Pini and Jitokeze have recognized that there is a deeper issue than simply limited resources: cattle are valued more than human life. Below is an excerpt from a recent report to Covenant World Relief that details a conflict transformation training session:
There was no lack of response [in discussing the story of Rizpah in 2 Samuel 21, a woman who lost her two sons in politically- and religiously-motivated revenge killings and responds with nonviolent public action], but the esoteric discussion wasn’t getting them anywhere. To bring their discussion to a tangible place, Dan [a missionary who was co-facilitating the training] brought out a chair to represent a hypothetical young man, Ngoroko (“warrior” in Swahili) who had been killed in a cattle-rustling conflict. He asked the group to make up the details about the life of this imaginary young man, to put flesh on his bones, and to speak for the young man, to give voice to the empty chair.
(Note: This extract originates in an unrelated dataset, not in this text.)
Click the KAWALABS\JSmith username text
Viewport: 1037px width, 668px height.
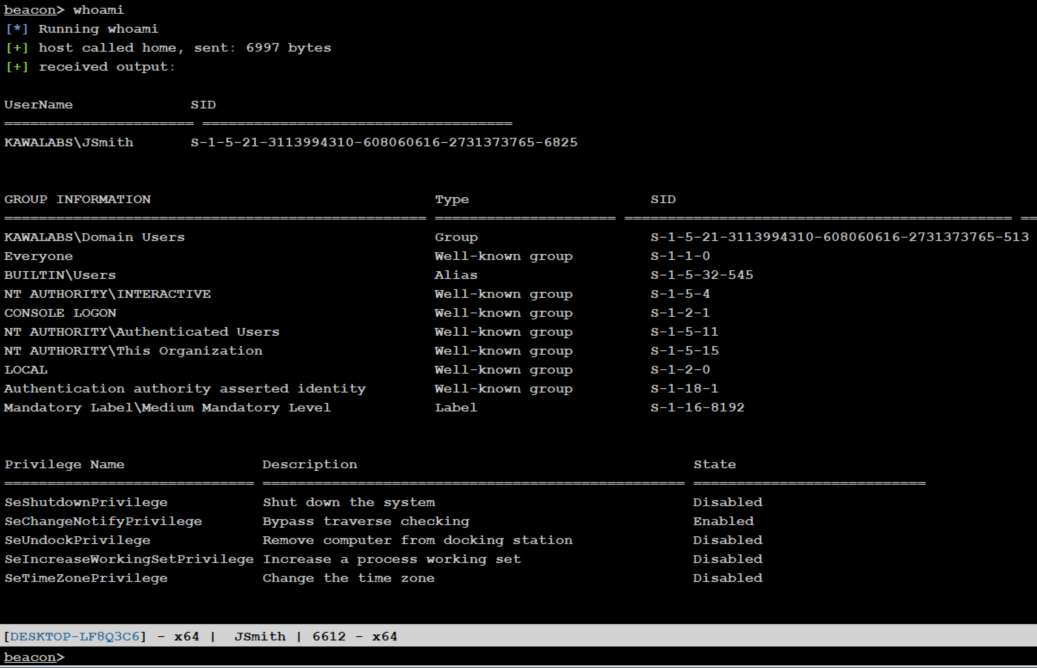pyautogui.click(x=69, y=142)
The men spoke for quite a time about how to judge Ngoroko’s actions and about whether or not to exact revenge for his death. The women were encouraged to speak. A village chief was first among them and she responded in the same way. Then, a woman stood up and walked deliberately over to the chair. She sat in it and identified herself as Ngoroko’s mother. Instead of talking from cultural mores about what is an acceptable way to respond to her son’s death, she spoke from a mother’s heart of the value of life and of her pain. Her response was counter to everything that had been said before.
This was the moment of transformation.
With this shift in the conversation, the facilitators encouraged the group to struggle for change from within themselves and within their culture, and not to rely on the decisions and movements of outsiders. The process of healing will still be difficult, but it will grant some long-silenced voices, like Ngoroko’s mother, the chance to speak truth into the conflict between the two broken communities.